A disease of some antiquity, the earliest known case is that of a Neanderthal skeleton from Iraq, dated between 40,000 and 73,000 years BP (Roberts and Manchester, 2005: 159). It is also increasingly being seen in both monastic and non-monastic cemetery groups in the archaeological record (Roberts and Manchester, 2005: 160). It has been suggested that a rich diet and lack of exercise predisposed medieval monks to obesity and late onset diabetes. Such high status people may also have lived longer to develop the condition (Roberts and Manchester, 2005: 160).

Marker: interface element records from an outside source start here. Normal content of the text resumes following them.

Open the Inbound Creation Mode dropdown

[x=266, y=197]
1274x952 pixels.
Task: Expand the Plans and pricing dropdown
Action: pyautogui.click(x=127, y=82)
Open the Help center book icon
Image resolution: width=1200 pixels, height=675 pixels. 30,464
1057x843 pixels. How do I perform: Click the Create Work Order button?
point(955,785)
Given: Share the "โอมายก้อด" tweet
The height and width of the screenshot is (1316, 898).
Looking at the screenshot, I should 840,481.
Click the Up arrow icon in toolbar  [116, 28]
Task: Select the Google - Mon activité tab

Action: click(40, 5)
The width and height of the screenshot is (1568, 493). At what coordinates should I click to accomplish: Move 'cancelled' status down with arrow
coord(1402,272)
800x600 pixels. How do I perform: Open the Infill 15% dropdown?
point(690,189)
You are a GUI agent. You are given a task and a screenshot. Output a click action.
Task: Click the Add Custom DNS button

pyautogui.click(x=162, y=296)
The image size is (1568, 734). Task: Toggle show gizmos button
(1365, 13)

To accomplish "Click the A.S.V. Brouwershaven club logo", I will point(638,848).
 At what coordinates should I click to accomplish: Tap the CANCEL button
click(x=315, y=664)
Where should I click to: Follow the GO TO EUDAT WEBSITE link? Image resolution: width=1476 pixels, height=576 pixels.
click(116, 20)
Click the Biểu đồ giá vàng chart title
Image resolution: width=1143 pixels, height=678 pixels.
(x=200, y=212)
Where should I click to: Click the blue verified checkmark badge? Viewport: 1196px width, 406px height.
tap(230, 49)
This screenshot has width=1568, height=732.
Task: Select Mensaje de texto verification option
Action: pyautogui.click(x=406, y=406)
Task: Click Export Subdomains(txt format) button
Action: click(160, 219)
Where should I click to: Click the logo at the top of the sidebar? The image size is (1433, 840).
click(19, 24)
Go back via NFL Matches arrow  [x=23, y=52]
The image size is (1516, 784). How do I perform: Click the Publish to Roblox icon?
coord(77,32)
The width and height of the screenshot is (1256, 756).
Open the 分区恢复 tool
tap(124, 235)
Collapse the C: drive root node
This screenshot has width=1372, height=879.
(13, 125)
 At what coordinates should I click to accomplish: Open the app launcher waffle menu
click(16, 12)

DISH has also been reported in an Alaskan bear, as well as in extinct Mammut, Teleoceras, Menoceras, Equus, Bison bison, Canis diris, Ovibos, Smilodon, megatheridae, Thinocetus arthritis and Pelocetus, and in contemporary Papio, Cercopithecus, Macaca, Erythrocebus, and Gorilla gorilla gorilla (Rothschild and Martin, 1993: 236). Ossified tendons are also present in most dinosaurs (including ceratopsians, hadrosaurs, iguanodonts, and pachycephalosaurs). This includes a juvenile Pinacosaurus grangeri and Pachyrhinosaurus and has even been observed in an embryonic duckbill (Hypacrosaurus ?) (Rothschild and Martin, 1993: 235-236). Whilst these non-pathologic phenomenon are considered simply as extensions of presygophases by some researchers, they are considered by others to be indistinguishable from the tendon ossification seen in DISH (Rothschild and Martin, 1993: 236). Analogous tendon ossification has also been noted in c. 50% of sauropods, resulting in the fusion of two to four cervical vertebrae, something considered non-traumatic in origin as CT scans reveal the zygoapophyseal facets are unaffected (Rothschild and Martin, 1993: 236).
Roberts, C. and Manchester, K. 2005. The Archaeology of Disease. 3rd Edition. Stroud: Alan Sutton Publishing Ltd.
Rothschild, B.M. and Martin, L.D. 1993. Paleopathology: Disease in the Fossil Record. CRC Press: London.